We navigated the streets of Lisbon in the sweltering heat for 30 minutes trying to find this mysterious place on Tommy’s flyer, and before we knew it, we found ourselves in the local Church of Latter Day Saints.
Exotic, I know.
Confused as to what we had signed up for, we solicited help from - what we assumed - was a receptionist who spoke only Portuguese and Spanish. Among the group we had German, Hebrew, and English covered, and for the first time I was the only one who knew Spanish. Proudly, I stepped up and mesmerized this group of foreigners with my wondrous grasp of the Spanish language.
“Wondrous” is probably overselling it.
After talking with the receptionist and figuring out what the hell was going on, we waited in a large dark room and eventually found ourselves talking to a bunch of guys from Arizona about what it means to be a part of the Church of Latter Day Saints.
I flew around the world for this?
Needless to say, Katharina, Anton, and I were all of the same mindset; we made some small talk, politely excused ourselves, and graciously raced for the exit as fast as possible. It is worth noting that this time around Tommy willing chose to stay behind - we did not mistakenly ditch him like the night before. Given our limited time in Lisbon (and our general lack of faith) the three of us wanted to spend our day doing anything else. So after an exhausting hike back to the center of town in the blistering sun, we found a tree and all took a nap.
I stand by my decision.
When the three of us finally came to, we headed to the hostel to watch the Spain vs. Netherlands World Cup game. As the afternoon slowly turned to evening, people began trickling into the room and by the end of the game we had a group of fifteen people in the room - half screaming at the television while the others chatted amongst themselves. Since everyone was in town for the Festival of Santo Antonio, there was still a general party mentality among the group. All it took was one person to suggest we visit Bairro Alto for everyone to became wildly excited.
Bairro Alto translates to “High Neighborhood” in English and is a central district in Lisbon just Northwest of the town center. As it’s name implies, the entire neighborhood is located high above the rest Lisbon on top of a large hill. Originally developed in response to the swelling population of the city in the 15th century, this space is dominated by numerous residential apartments crammed into tiny, narrow streets. Over time, the area fell into disrepair; and as part of a revitalization process years ago, numerous shops, bars, and restaurants opened throughout the neighborhood.

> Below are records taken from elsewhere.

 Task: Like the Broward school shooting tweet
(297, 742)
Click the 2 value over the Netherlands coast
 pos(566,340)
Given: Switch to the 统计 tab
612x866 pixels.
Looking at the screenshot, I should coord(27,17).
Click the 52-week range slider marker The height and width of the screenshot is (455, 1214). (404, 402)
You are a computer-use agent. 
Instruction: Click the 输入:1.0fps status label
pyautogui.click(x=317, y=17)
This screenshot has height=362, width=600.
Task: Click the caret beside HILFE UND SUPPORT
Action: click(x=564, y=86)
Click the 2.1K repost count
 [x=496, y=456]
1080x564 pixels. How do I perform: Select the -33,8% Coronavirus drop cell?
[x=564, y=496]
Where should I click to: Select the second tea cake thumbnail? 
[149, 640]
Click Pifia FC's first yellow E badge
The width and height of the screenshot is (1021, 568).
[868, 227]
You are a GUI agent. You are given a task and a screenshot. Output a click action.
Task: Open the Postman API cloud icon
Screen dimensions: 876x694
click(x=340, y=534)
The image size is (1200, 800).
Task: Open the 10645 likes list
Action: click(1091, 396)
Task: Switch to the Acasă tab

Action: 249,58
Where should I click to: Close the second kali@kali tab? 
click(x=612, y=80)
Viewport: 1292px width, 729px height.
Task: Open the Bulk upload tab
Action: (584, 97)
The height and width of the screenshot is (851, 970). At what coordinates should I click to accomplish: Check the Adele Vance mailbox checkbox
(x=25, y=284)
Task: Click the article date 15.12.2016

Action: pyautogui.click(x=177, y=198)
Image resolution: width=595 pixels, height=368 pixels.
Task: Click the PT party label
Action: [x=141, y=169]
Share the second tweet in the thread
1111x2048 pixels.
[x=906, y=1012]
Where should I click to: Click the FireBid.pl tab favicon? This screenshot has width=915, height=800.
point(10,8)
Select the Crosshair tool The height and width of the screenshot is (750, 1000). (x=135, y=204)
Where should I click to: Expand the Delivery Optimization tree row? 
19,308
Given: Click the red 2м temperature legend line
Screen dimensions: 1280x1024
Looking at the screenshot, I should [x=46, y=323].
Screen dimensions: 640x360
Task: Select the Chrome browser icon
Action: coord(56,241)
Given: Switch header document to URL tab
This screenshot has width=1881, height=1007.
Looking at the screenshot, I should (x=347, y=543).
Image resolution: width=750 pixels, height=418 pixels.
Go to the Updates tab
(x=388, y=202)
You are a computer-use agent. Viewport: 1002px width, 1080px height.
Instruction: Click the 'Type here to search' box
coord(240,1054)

This day in age, Bairro Alto, is now renowned for its thriving, energetic nightlife and is a go to place for anyone looking for live music and cheap bars. Being a bunch of budget-conscious backpackers, this was our kind of place. We rallied the troops and managed to get a group of six for a night on the town.
The moment we arrived I felt immediately at home - it was as if someone had transported the “dirty” part of Sixth Street in Austin all the way to Portugal. Bairro Alto is a delightfully trashy labyrinth of narrow streets lined with bars and restaurants on both sides. From the street, everything is so crammed together that each of these establishments has only enough space to accommodate a door and small window to display the drink specials of the night. It doesn’t take much effort to find a drink under two euros, and much like Austin, you can go out with a 20, have a great night, and maybe even come back with change.
My kind of town.
As the night progressed, more and more people flooded the tiny streets; completely overwhelming any automobile traffic that was unfortunate enough to find itself in the area. Under normal circumstances, the narrow roads permitted only one “ European-sized" car to pass at a time, but with the hordes of drunk pedestrians, the vehicles sat completely powerless; honking their horns, but unable to budge even a few inches.
We took turns that night buying rounds of shots for the group - which at six euros a round, many of us bough several - but there was one shot in particular that stood out among the rest that evening. I have no idea what it was called nor can I remember where we found this drink, but it was a horrid assault on the taste buds. It can only be described as a cross between cough syrup, rubbing alcohol, and licorice - which is probably why it was so cheap. This unpalatable concoction was the specialty of the evening - costing one euro per shot - and, by default, was the group’s go-to drink. The shot consisted of some dark liquid (which I assumed was, Jägermeister) that floated on top of a mysterious clear liquid in the bottom half of the glass. The entire thing looked like miniature version of the BP oil spill in a cup and safe to say, this drink was as unappealing to look at as it was to taste, but after three of them, you could hardly tell the difference.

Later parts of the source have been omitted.